LA BORSA BRASILIANA, intanto, festeggia e ha toccato nel fine settimana il punto più alto degli indici storici, rassicurata dalle politiche ultraliberiste e dai progetti di privatizzazione annunciati dal ministro dell’economia Paulo Guedes.

Ma ci si interroga sullo stato di salute della democrazia brasiliana, di fronte a un governo che ha sette ministeri su 22 occupati da figure provenienti dai ranghi militari, oltre al presidente e al suo vice. Movimenti sociali, organizzazioni ambientaliste, associazioni dei diritti umani, comunità indigene si stanno organizzando per fronteggiare l’onda che sta per abbattersi sul paese. Appare sempre più chiaro che è stata condotta un’operazione politico-giudiziaria che ha cambiato la storia del Brasile.
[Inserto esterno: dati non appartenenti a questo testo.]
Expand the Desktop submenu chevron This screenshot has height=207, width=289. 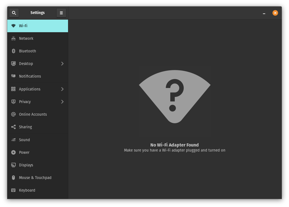62,64
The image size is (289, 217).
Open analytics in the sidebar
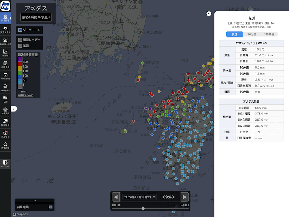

Bolsonaro si trova a essere presidente perché a Lula è stato impedito di partecipare alle elezioni e il giudice Moro, che ha costruito i capi d’accusa, ora guida il ministero della giustizia. Milioni di brasiliani si chiedono quando, nel paese, sarà la democrazia a essere al di sopra di tutto.

Il 10 aprile, dopo un anno di detenzione, ci sarà il pronunciamento del Supremo tribunale federale sulla libertà dell’ex presidente e tutte le forze della sinistra brasiliana stanno organizzando iniziative di mobilitazione. Ma cresce e prende sempre più forza anche il movimento per la candidatura di Lula al Nobel per la pace. Il primo a lanciare la proposta era stato, nei mesi scorsi, Adolfo Perez Esquivel, pacifista argentino insignito del premio nel 1980 e per anni presidente della Lega internazionale per i diritti dei popoli.

DA TUTTO IL MONDO è arrivato un sostegno alla candidatura che verrà formalizzata a fine gennaio. Sono già 500mila le adesioni perché venga assegnato a Lula un riconoscimento per le sue politiche sociali che hanno consentito a 30 milioni di brasiliani di uscire da una condizione di estrema povertà.

Il suo governo dal 2003 al 2010 ha svolto un’azione importante per combattere fame e diseguaglianze con i programmi sociali Fame zero e Bolsa familia, un esempio da seguire per gli altri paesi del Sud del mondo. Partendo dall’esperienza brasiliana, nel 2004 era stata lanciata la campagna «fame zero internazionale», sostenuta dal segretario generale dell’Onu e decine di capi di Stato. La lotta alla fame in Brasile e nel mondo e la promozione della pace sono un lascito di Lula che non può essere cancellato.